Obwohl der Anteil Tatverdächtiger unter 21 Jahren um 1,9 Prozent leicht rückläufig war, gibt es nach Aussage von Schlie bei der Jugendkriminalität weiterhin keine Entwarnung. Von den 79.000 Tatverdächtigen waren 22.000 jünger als 21. Das entspricht immer noch einem Anteil von 27,5 Prozent. Diese Altergruppe stellt jedoch nur ein Fünftel aller Einwohner. 58 Prozent aller Raubdelikte gehen auf das Konto von Jugendlichen. Und 43 Prozent aller gefährlichen und schweren Körperverletzungen werden von Tatverdächtigen unter 21 Jahren begangen. Mit 23,4 Prozent ist der Anteil der unter 21jährigen, die mindestens eine Straftat unter Alkoholeinfluss begangen haben, auffallend hoch. Das wird im Bereich der Gewalt- und Rohheitsdelikte noch deutlicher: 41 Prozent der Jugendlichen, denen diese Taten zur Last gelegt werden, waren 2010 alkoholisiert.

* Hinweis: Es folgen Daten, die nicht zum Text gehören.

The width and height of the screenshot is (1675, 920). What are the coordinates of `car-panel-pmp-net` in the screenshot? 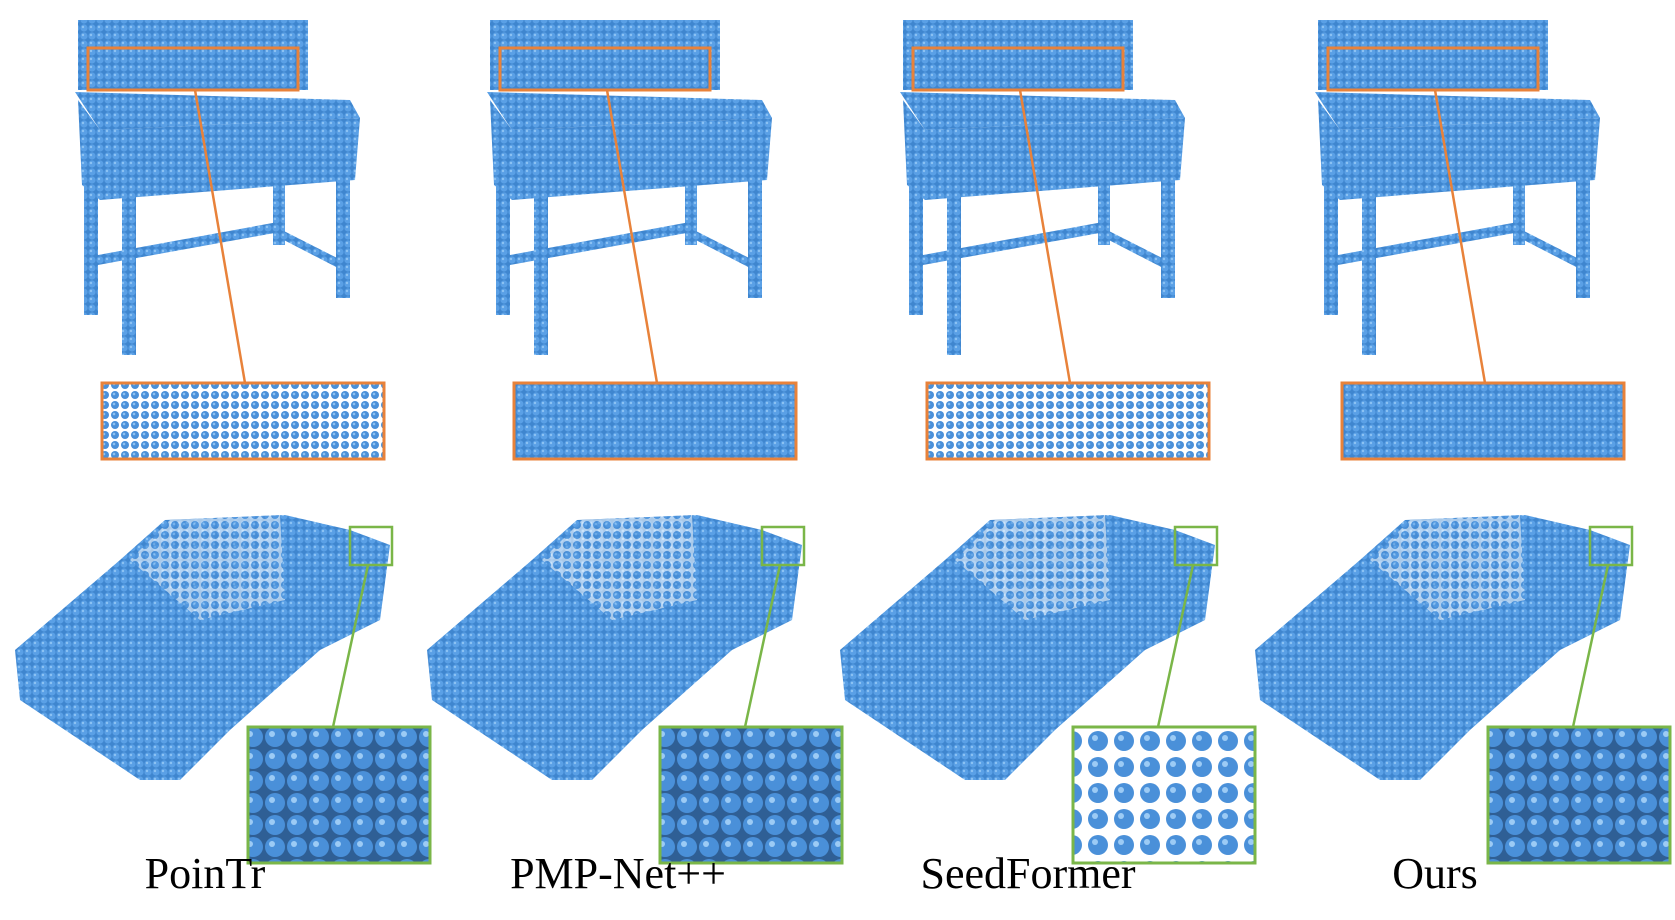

Linksextremisten weiterhin gewalttätiger

2010 setzte sich die Entwicklung aus dem Vorjahr fort, dass Linksextremisten mehr politisch motivierte Gewalttaten begehen als Rechtsextremisten. Nach Angaben des schleswig-holsteinischen Staatsschutz ereigneten sich im vergangen Jahr 64 linksextremistische (drei weiniger als 2009) und 37 rechtsextremistische (23 weniger als 2009) Gewalttaten. Für die sicherheitspolitische Beurteilung des politischen Extremismus sind nach Aussage des Ministers in erster Linie die Gewalttaten wichtig. „In diesem Bereich liegen wir in Schleswig-Holstein weiterhin auf einem vergleichsweise niedrigen Niveau“, sagte Schlie.